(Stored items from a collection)
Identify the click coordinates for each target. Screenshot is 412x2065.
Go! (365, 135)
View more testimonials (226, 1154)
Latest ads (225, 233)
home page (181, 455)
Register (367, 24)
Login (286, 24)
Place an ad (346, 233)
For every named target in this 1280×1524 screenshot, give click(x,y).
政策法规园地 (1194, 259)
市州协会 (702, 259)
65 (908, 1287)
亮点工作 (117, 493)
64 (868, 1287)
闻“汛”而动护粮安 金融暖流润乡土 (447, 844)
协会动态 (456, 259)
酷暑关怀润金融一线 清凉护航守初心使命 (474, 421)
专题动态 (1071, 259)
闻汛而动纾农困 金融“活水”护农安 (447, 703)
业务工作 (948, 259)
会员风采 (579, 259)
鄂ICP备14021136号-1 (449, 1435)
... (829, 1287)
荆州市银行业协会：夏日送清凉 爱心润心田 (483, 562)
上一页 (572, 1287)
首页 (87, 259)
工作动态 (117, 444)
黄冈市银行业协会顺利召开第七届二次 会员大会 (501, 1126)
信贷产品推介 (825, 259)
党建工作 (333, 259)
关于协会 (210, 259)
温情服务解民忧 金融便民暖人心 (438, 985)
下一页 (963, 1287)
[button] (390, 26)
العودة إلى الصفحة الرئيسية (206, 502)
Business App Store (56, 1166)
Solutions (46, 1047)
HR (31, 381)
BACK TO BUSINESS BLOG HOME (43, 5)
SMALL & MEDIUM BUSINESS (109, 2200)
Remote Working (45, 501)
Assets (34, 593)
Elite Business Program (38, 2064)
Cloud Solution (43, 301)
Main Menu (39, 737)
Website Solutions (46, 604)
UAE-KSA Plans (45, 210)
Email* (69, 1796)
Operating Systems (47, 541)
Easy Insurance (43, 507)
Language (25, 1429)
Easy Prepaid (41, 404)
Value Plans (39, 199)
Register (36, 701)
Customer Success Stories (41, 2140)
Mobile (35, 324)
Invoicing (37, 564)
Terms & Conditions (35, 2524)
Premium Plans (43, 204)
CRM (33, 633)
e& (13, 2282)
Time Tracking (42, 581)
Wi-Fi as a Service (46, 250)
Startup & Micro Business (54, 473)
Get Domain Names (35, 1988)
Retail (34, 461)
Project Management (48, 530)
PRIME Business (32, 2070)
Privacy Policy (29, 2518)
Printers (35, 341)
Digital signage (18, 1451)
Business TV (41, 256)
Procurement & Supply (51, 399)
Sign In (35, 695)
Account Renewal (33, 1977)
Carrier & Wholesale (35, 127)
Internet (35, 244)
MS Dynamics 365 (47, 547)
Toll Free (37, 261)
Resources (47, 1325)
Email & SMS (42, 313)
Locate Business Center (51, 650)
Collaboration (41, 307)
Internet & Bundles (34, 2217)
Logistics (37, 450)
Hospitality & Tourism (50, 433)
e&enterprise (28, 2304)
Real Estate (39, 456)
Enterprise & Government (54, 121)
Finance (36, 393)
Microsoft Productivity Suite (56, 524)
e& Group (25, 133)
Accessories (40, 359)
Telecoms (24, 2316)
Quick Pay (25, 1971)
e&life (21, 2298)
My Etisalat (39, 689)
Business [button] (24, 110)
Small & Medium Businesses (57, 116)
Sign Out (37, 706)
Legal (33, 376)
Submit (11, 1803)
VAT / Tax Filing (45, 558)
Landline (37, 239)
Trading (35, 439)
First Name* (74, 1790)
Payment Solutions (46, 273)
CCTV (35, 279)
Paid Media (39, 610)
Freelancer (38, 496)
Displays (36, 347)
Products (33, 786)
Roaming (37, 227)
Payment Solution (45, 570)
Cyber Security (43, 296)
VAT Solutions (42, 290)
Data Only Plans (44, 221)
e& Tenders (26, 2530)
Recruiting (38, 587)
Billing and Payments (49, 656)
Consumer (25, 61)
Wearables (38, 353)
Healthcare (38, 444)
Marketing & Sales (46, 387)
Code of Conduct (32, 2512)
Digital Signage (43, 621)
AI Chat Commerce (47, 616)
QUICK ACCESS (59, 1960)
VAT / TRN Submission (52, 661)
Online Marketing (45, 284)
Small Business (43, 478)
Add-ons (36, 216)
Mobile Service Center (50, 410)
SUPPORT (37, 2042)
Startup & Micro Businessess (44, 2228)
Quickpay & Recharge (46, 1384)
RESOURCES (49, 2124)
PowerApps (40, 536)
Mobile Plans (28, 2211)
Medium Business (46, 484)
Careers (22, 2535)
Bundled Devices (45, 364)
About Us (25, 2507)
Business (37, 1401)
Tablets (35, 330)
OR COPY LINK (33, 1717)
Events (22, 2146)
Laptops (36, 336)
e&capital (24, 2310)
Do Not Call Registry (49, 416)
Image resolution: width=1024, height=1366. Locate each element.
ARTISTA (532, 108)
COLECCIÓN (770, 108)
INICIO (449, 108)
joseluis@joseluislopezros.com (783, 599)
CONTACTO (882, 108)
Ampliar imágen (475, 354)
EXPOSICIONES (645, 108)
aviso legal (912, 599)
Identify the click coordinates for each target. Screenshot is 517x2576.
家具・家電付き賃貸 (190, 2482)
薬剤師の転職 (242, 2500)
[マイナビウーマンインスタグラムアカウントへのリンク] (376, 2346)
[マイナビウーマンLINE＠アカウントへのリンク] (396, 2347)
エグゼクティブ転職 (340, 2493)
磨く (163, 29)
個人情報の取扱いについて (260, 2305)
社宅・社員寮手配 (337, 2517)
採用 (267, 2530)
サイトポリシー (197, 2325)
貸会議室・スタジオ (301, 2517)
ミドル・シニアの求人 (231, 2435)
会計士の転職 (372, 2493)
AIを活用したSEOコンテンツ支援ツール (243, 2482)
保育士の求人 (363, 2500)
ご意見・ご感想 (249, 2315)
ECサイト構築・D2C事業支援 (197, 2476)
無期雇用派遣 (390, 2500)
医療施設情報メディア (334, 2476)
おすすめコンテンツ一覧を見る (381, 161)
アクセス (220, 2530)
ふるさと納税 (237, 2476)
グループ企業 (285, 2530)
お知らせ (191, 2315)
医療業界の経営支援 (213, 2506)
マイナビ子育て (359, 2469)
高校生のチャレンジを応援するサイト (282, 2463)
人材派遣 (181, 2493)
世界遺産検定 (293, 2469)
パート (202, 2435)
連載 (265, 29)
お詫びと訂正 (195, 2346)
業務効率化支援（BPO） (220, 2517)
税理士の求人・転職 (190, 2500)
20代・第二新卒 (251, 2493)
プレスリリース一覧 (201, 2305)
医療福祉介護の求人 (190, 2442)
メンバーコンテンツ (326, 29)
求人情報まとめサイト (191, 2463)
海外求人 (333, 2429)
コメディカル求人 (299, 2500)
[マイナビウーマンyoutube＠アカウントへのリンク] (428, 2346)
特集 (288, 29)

Aim of the exercise: Where a line of the records has the string "Locate", copy that line.

Solution for this problem:
Locate Business Center (51, 650)
Image resolution: width=1024, height=1366. Locate each element.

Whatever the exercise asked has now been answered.